As these are essentially still “chlorine” tubs, all the same issues apply if the salt and chlorine levels spike or drop.

In most cases, testing for salt will have to be done using a dedicated testing strip. Some high end digital testers may include it, but if not, you can always pick up a digital salinity tester for accurate measurements.

How To Test Cyanuric Acid

Hot tubs that are exposed to sunlight will need to add cyanuric acid (CYA) to their water to protect the chlorine from rapidly disintegrating. 

CYA levels should be between 30 and 50 pmm for adequate protection. 

If there is too much CYA in the water, this will lead to chlorine lock, a phenomenon where the chlorine literally locks up and stops working.

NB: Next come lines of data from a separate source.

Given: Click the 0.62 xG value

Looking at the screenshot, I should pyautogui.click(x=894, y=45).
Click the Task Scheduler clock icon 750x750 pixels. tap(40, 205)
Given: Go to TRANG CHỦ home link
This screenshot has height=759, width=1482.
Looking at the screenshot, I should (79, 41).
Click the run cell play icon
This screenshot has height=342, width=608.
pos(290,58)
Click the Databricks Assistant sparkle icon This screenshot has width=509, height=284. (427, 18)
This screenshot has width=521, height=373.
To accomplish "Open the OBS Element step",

If CYA is under 30 ppm, there won’t be enough of it to protect the chlorine from the sun, and the sanitizer will be destroyed quickly. No chlorine in the tub = no bueno.

Testing for CYA can usually be done using strips that test for multiple values, and most liquid and digital test kits will also account for it.

How To Test Metals

Hot tub water will always have some level of metals in it, and some owners even go the route of using mineral sticks with sanitizer for a more gentle tub.

Mineral sticks are easy to use and last 3 to 4 months, slowly releasing the correct dosage over time. By using minerals, the tub will use less chlorine (0.5 ppm), or bromine (1 ppm).

Minerals aside, high levels of metals cause problems with your tub water. Excessive amounts of copper, iron, and manganese can turn your water green or brown as it reacts to the metals in it. If not taken care of, it can lead to staining of the tub shell.

Testing for metals is usually done using specific test strips, which will provide you results for a wide range of potential metals in the water.

Hot Tub Water Testing: Simplified!

Hot tub water testing is an important part of being a responsible tub owner.

Regularly testing with strips or test kits will allow you to make the proper adjustments your hot tub needs to stay clean and safe for bathers.